Back Stage West - November 20-26, 2003


Critic's Pick

Marley's Ghost



Reviewed By Travis Michael Holder

" Marley's Ghost"

Theater: Hollywood Forever Cemetery
Location: 6000 Santa Monica Blvd., Hollywood
Phone: (323) 461-6069.
Starts: November 14, 2003
Ends: December 20, 2003
Evenings: Fri.-Sat. 8 p.m.
Price: $20
Presented by: Circle X Theatre Company

In the tradition of Tamara performed at an American Legion hall and Romeo & Juliet driving classic convertibles through a studio backlot, Circle X Theatre Company redefines its cutting-edge reputation with this unique environmental presentation. Displaying the same innovative vitality that has put the troupe on the L.A. theatrical map in breakneck time since its 1996 debut, Circle X offers Jeff Goode's bizarre take on A Christmas Carol--and a Dickens of an update it is.

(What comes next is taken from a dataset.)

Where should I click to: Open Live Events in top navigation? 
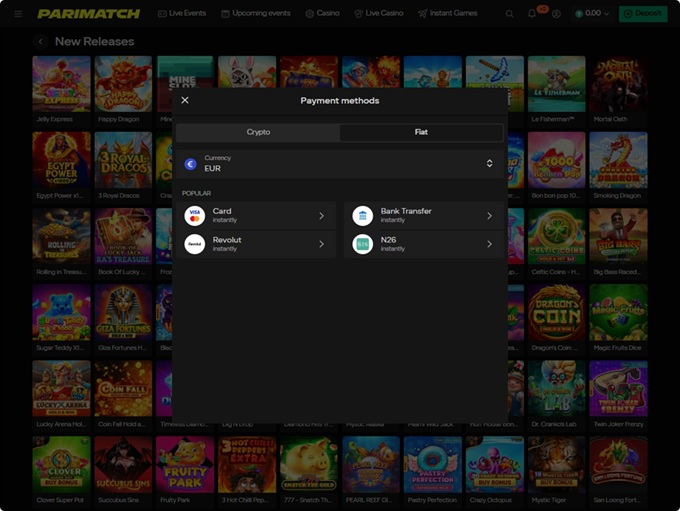[x=182, y=14]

Goode sets his tale seven years before Ebenezer ever faced that notorious trio of visiting specters, starting with the death of his ever-clanking partner Jacob Marley. We are taken from that point through Marley's celestial trial for his misdeeds, culminating where the original story begins. This time, however, we see things from Marley's perspective, including the hiring of his nephew Bob Cratchitt (who knew?) and news of sly old Jacob's secret and prolonged shtupping of Mrs. Fezziwig. The often tongue-in-cheek/often poignant slant on the holiday classic is itself enough to make this an annual event, but Circle X has enhanced Marley's journey further by placing the piece smack-dab in the middle of Hollywood Forever Cemetery.

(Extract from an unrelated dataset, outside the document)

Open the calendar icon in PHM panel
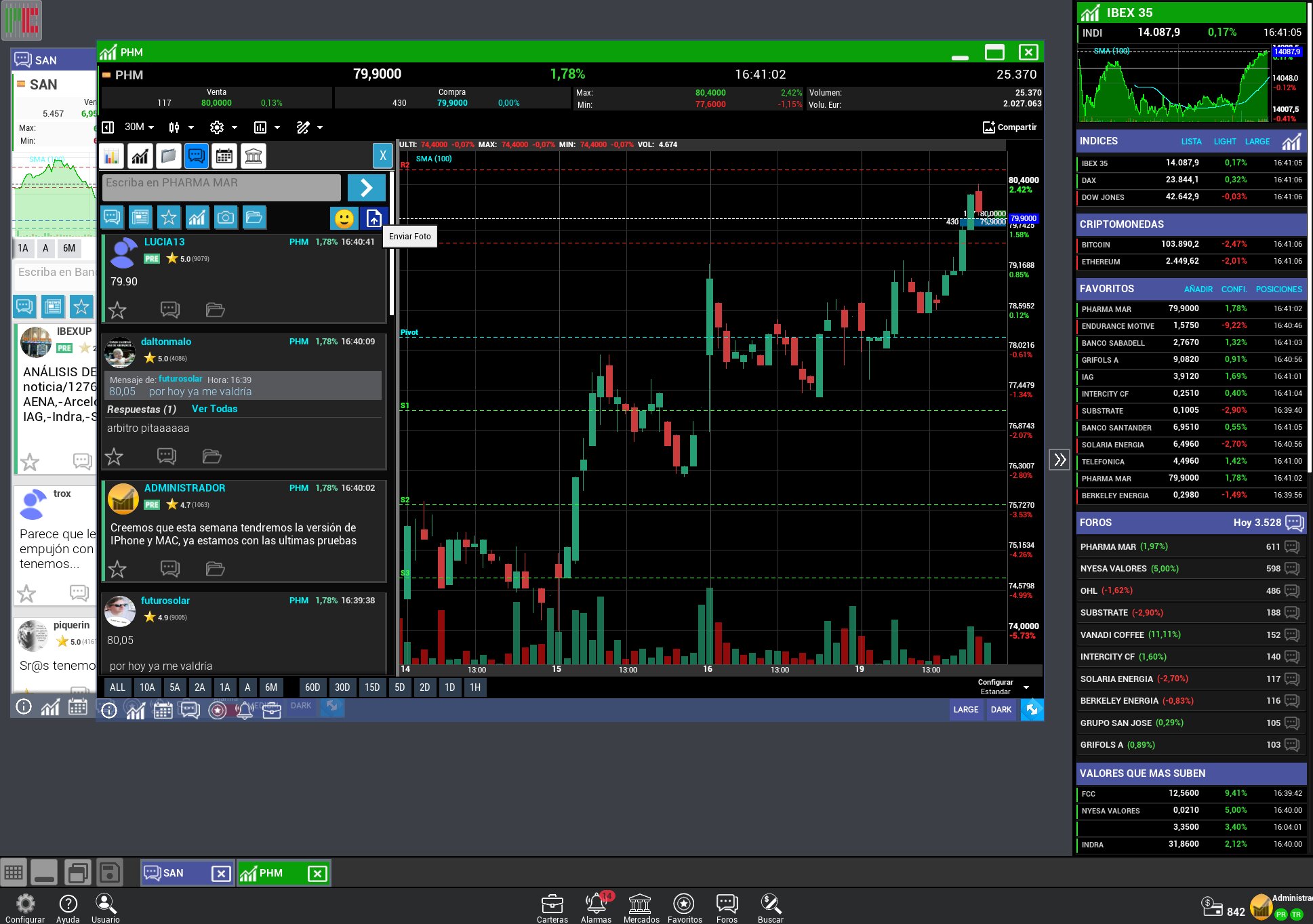 pyautogui.click(x=224, y=157)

There is something eerie about walking through the graveyard at night past the elaborate resting places of some of Hollywood's most famous Golden Era elite, alongside several newly raised mounds of earth smothered in still-fresh flowers. On the rainy opening night, one still unburied casket covered with a tarp sat ominously unattended along the path. Mixing creepy reality with an exhilarating inkling of what's to come, solitary Victorian-ragged cast members chant Christmas carols in the candlelit entrances of austere early 20th century sepulchers throughout the trek from the Gower Gate to the crossroads between Harry Cohn and Nelson Eddy--the spot where Marley (Keythe Farley) lies on the cold ground awaiting burial.

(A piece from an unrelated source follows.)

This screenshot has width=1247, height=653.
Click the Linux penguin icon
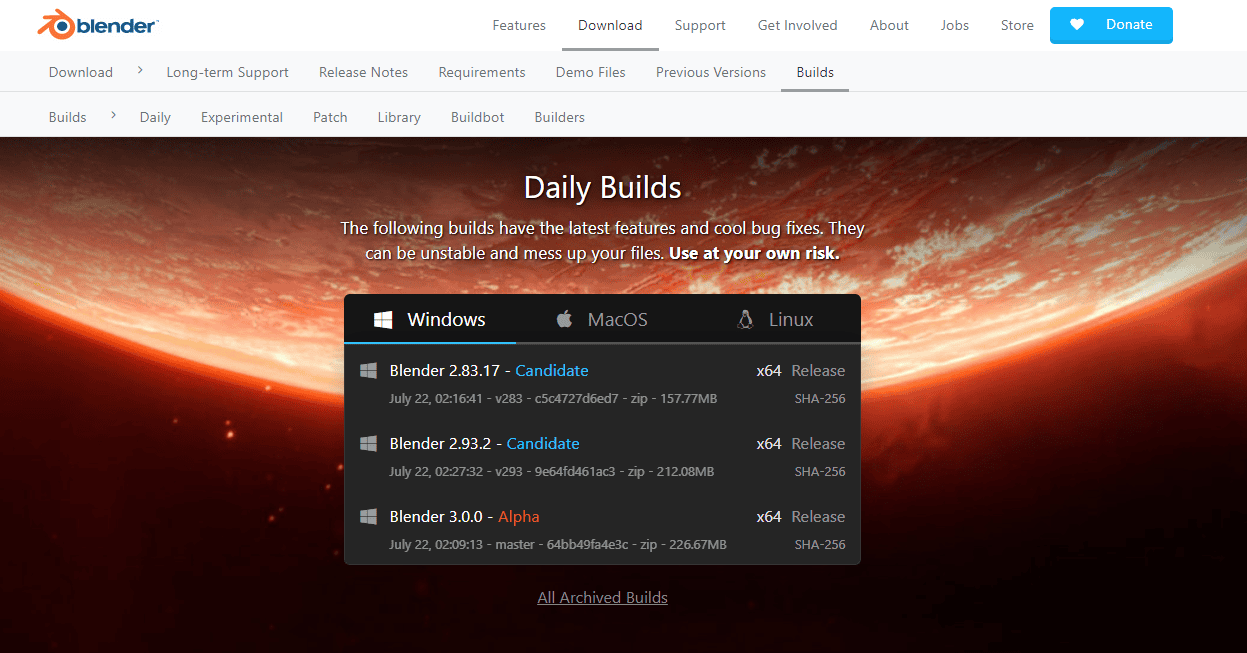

In the first use of this celebrity potter's field as a place to create theatre, Circle X brings all its collective imagination to the task. Observers are ushered from scene to scene as spirits move stealthily through the shadows behind gravestones, and an unseen gaggle of Circle X members prove they could have careers voicing the howls of feral dogs. Assigned to convince Marley he's really dead, a mute slapstick phantom (a hilarious Richard Augustine) leads him to a celestial tribunal where he will be sentenced for his dastardly deeds. The audience is ushered along into the facility's majestic 1899 mausoleum, where massive marble statues of saints seem to show displeasure at the intrusion. As we are seated next to the crypt of Rudolph Valentino, the hearing commences, governed by a 20-foot Christmas tree-shaped magistrate (Johanna McKay), whose hand motions are accomplished in unison by two actors attached to her towering body by long tubes.

There is a new artistic leadership at Circle X, and the change is immediately obvious. Gone is the somewhat pretentious we-can-do-anything attitude fueled by several years of perhaps too-rapid success, replaced by what the company originally stood for: to bring bold and provocative theatre to our sometimes culturally challenged reclaimed desert city, fueled by raw talent and barebones invention over budget and the safety of Neil Simon.